* JOB A: In the records further down, reproduce the part that opens with the line containing "This screenshot has height=595, width=800." and closes with the line containing "click(386, 39)", keeping every line unchanged and including both end lines.

* EXCERPTED TEXT:
◇ ◇ ◇ ◇ ◇ ◇ ◇
By placing repetition at the centre of his compositional technique, Debord makes what he shows us possible again, or rather he opens up a zone of undecidability between the real and the possible. When he shows an excerpt of a TV news broadcast, the force of the repetition is to cease being an accomplished fact and to become possible again, so to speak. You ask, “How was that possible?”— first reaction—but at the same time you understand that yes, everything is possible. Hannah Arendt once defined the ultimate experience of the camps as the principle of “everything is possible,” even the horror we are now being shown. It is in this extreme sense that repetition restores possibility.

The second element, the second transcendental, is stoppage. It is the power to interrupt, the “revolutionary interruption” of which Benjamin spoke. It is very important in cinema, but once again, not only in cinema. This is where the difference lies between cinema and narrative, the prose narrative with which cinema tends to be compared. On the contrary, stoppage shows us that cinema is closer to poetry than to prose. The theorists of literature have always had a great deal of trouble defining the difference between poetry and prose. Many elements that characterize poetry can also pass over into prose (from the viewpoint of the number of syllables, for example, prose can contain verse). The only things that can be done in poetry and not in prose are the caesura and the enjambment (that is, the carryover to a following line). The poet can counter a syntactic limit with an acoustic and metrical limit. This limit is not only a pause; it is a noncoincidence, a disjunction between sound and meaning. This is what Paul Valery meant in his very beautiful definition of the poem: “the poem, a prolonged hesitation between sound and meaning.” This is also why Holderlin could say that by stopping the rhythmic unfolding of words and representations, the caesura causes the word and the representation to appear as such. To bring the word to a stop is to pull it out of the flux of meaning, to exhibit it as such. The same could be said of the stoppage practiced by Debord, stoppage as constitutive of a transcendental condition of montage. One could return to Valery’s definition of poetry and say that cinema, or at least a certain kind of cinema, is a prolonged hesitation between image and meaning. It is not merely a matter of a chronological pause, but rather a power of stoppage that works on the image itself, that pulls it away from the narrative power to exhibit it as such. It is in this sense that Debord in his films and Godard in his Histoire(s) both work with the power of stoppage.
◇ ◇ ◇ ◇ ◇ ◇ ◇
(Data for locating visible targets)
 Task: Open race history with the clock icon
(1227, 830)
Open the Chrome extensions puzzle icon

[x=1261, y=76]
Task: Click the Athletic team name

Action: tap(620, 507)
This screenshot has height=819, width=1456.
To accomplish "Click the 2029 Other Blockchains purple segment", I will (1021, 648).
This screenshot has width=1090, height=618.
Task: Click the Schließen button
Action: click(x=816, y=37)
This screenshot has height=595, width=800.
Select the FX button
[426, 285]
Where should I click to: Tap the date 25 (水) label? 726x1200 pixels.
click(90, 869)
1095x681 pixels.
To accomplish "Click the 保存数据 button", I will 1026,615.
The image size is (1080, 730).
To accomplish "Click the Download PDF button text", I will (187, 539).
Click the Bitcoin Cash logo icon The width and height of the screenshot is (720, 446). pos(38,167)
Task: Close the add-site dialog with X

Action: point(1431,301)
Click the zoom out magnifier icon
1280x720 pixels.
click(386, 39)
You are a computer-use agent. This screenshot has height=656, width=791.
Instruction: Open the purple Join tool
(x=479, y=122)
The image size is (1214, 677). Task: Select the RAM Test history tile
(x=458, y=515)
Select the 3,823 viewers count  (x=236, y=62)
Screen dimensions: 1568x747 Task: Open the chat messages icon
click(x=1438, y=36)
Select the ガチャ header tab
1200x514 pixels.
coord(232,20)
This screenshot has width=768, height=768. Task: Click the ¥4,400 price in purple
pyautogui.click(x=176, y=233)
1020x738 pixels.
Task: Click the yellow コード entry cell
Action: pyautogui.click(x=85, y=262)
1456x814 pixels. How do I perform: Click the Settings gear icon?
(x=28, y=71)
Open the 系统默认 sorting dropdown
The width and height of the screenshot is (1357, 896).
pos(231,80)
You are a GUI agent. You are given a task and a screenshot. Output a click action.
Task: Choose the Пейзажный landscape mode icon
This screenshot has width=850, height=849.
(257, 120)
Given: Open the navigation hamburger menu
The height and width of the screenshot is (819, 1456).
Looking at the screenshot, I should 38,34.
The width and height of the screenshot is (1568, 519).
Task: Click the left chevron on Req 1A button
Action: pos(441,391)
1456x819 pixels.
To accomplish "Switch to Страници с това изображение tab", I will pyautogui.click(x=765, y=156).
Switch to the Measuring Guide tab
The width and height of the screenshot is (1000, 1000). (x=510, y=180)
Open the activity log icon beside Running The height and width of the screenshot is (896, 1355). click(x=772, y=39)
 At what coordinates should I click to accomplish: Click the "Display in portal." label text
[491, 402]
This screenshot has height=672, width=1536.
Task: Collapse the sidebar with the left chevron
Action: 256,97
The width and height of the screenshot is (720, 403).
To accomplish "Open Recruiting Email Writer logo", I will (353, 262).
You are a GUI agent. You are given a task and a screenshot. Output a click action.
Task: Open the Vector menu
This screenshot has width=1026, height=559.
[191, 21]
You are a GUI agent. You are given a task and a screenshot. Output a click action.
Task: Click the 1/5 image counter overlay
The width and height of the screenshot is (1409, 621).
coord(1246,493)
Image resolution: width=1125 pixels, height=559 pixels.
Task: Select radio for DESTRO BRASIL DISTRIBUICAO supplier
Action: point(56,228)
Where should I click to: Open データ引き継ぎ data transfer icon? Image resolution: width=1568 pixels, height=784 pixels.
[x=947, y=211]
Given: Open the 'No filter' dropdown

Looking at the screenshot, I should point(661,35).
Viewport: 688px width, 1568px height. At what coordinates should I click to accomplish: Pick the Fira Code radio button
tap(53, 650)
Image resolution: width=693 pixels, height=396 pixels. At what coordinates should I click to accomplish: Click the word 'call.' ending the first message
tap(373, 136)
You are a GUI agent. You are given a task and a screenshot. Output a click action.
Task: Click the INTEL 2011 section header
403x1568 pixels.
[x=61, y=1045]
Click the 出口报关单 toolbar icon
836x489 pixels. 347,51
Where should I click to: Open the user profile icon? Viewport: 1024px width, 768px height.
◇ ◇ ◇ ◇ ◇ ◇ ◇
* JOB B: Write out the passage on Debord and montage in full, word for word.

* EXERCISE RESULT A:
This screenshot has height=595, width=800.
Select the FX button
[426, 285]
Where should I click to: Tap the date 25 (水) label? 726x1200 pixels.
click(90, 869)
1095x681 pixels.
To accomplish "Click the 保存数据 button", I will 1026,615.
The image size is (1080, 730).
To accomplish "Click the Download PDF button text", I will (187, 539).
Click the Bitcoin Cash logo icon The width and height of the screenshot is (720, 446). pos(38,167)
Task: Close the add-site dialog with X

Action: point(1431,301)
Click the zoom out magnifier icon
1280x720 pixels.
click(386, 39)

* EXERCISE RESULT B:
By placing repetition at the centre of his compositional technique, Debord makes what he shows us possible again, or rather he opens up a zone of undecidability between the real and the possible. When he shows an excerpt of a TV news broadcast, the force of the repetition is to cease being an accomplished fact and to become possible again, so to speak. You ask, “How was that possible?”— first reaction—but at the same time you understand that yes, everything is possible. Hannah Arendt once defined the ultimate experience of the camps as the principle of “everything is possible,” even the horror we are now being shown. It is in this extreme sense that repetition restores possibility.

The second element, the second transcendental, is stoppage. It is the power to interrupt, the “revolutionary interruption” of which Benjamin spoke. It is very important in cinema, but once again, not only in cinema. This is where the difference lies between cinema and narrative, the prose narrative with which cinema tends to be compared. On the contrary, stoppage shows us that cinema is closer to poetry than to prose. The theorists of literature have always had a great deal of trouble defining the difference between poetry and prose. Many elements that characterize poetry can also pass over into prose (from the viewpoint of the number of syllables, for example, prose can contain verse). The only things that can be done in poetry and not in prose are the caesura and the enjambment (that is, the carryover to a following line). The poet can counter a syntactic limit with an acoustic and metrical limit. This limit is not only a pause; it is a noncoincidence, a disjunction between sound and meaning. This is what Paul Valery meant in his very beautiful definition of the poem: “the poem, a prolonged hesitation between sound and meaning.” This is also why Holderlin could say that by stopping the rhythmic unfolding of words and representations, the caesura causes the word and the representation to appear as such. To bring the word to a stop is to pull it out of the flux of meaning, to exhibit it as such. The same could be said of the stoppage practiced by Debord, stoppage as constitutive of a transcendental condition of montage. One could return to Valery’s definition of poetry and say that cinema, or at least a certain kind of cinema, is a prolonged hesitation between image and meaning. It is not merely a matter of a chronological pause, but rather a power of stoppage that works on the image itself, that pulls it away from the narrative power to exhibit it as such. It is in this sense that Debord in his films and Godard in his Histoire(s) both work with the power of stoppage.